A obra Everyday Television NationWide (1978) de Charlotte Brundson e David Morley exerceu também grande influência nas análises dos programas de televisão, com destaque para os gêneros populares (esportes, variedades, novelas e séries policiais). Brundson & Morley testaram empiricamente, na década de 1980, o modelo de Hall (1973) em dois episódios de um programa de TV (Nationwide da BBC). Utilizou como base do estudo as variáveis sócio-demográficas (sexo, idade, raça e classe); envolvimento em sindicatos, partidos, subculturas e contexto. Uma das conclusões dele é que a posição social não tinha correlação com a decodificação que faziam (tese contestada por outros autores).
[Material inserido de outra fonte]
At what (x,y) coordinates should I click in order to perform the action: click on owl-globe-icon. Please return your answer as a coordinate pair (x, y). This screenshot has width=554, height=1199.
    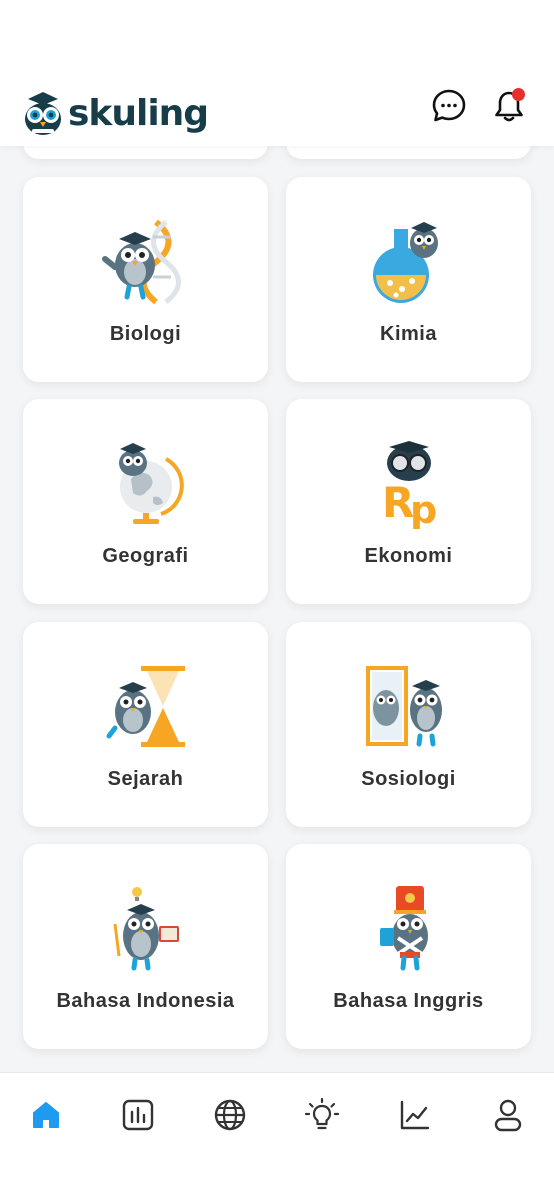
    Looking at the image, I should click on (151, 484).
Concluiu ainda que os grupos de classes inferiores decodificavam os programas de forma diferente, conforme o vínculo que tinham com instituições e discursos.

Nessa mesma perspectiva, Brundson & Morley (1986) fizeram um estudo a respeito da recepção da televisão no contexto familiar, observando diferenças na recepção de homens e de mulheres. Seu trabalho é uma transição do modelo codificação/decodificação para a análise da audiência. O autor dá ênfase maior nas atividades dos membros da audiência.

Os estudos de recepção também foram incorporados às pesquisas latino-americanas de Martín-Barbero, Canclini e Orozco (México) que trouxeram contribuições importantes conforme constata Martín-Barbero (1980) “Toda problemática do mal falado receptor está sendo repensada radicalmente”. O autor ainda observa que é preciso abandonar o “midiacentrismo”, ou a identificação da comunicação relacionada estritamente aos meios de comunicação, ideia bastante aceita no meio acadêmico. Ele ressalta a importância de levar em conta também as relações sociais no processo comunicativo, posicionamento que aqui ressaltamos e apresentamos logo no início deste capítulo (MARTÍN-BARBERO, 2009 [1997]).

Ainda conforme o autor, os mídia estariam perdendo a sua especificidade e se integrando a sistemas de maior envergadura, como o econômico, social e político. Dessa forma, Martín-Barbero propõe falar em mediações, definindo três lugares de mediação: a

cotidianidade familiar, a temporalidade social e a competência cultural. Abordagem que particularmente nos interessa neste trabalho que trata do cotidiano de uma comunidade mineira, como já explicamos.

Ecosteguy e Jacks (2005) explicam que a relação entre comunicação e recepção é uma sobreposição de temas, uma vez que recepção está incluída nos estudos de comunicação. Segundo as autoras, recepção é o nome que se dá aos estudos da relação dos meios com sua audiência. Elas explicam que, no Brasil, a pesquisa em recepção inclui uma grande variedade de estudos. Nas décadas de 1950 e 1960, as pesquisas de audiência, sobretudo da televisão e do rádio, eram voltadas para o mercado e utilizavam métodos quantitativos.

Em 1970, com a implantação dos primeiros cursos de pós-graduação em comunicação no Brasil, ocorreu um aumento na investigação científica. As investigações pioneiras carregavam a influência da teoria crítica, da semiologia e da teoria dos efeitos. Mais tarde, passaram a incorporar aspectos das teorias de Pierre Bourdieu (2007 [1989]) e o conceito de hegemonia de Antônio Gramsci (1989{1987}). A maior parte dessas pesquisas eram sobre recepção de televisão.

A partir dos anos 1980, as pesquisas em recepção brasileiras começaram a se aproximar dos estudos culturais. Mais teóricos, como observam as pesquisadoras, tinham interesse na questão da ideologia dos meios de comunicação, na ligação entre a reprodução da ideologia dominante e a comunicação de massa e na existência de leituras diferentes em função da participação em classes sociais distintas.

Ainda na década de 1980, passou-se a utilizar métodos etnográficos para a pesquisa de recepção de televisão, com ênfase nas mulheres e telenovelas. Grupos focais, etnografias e entrevistas em profundidade configuraram-se como os métodos de análise mais usados em pesquisas de recepção. No Capítulo 5, explicaremos cada uma dessas metodologias.

Ao fim desse histórico, as autoras observam que apenas em 1990 foram introduzidos, de forma ainda tímida, os conceitos latino-americanos da área da recepção e dos estudos culturais nas pesquisas brasileiras.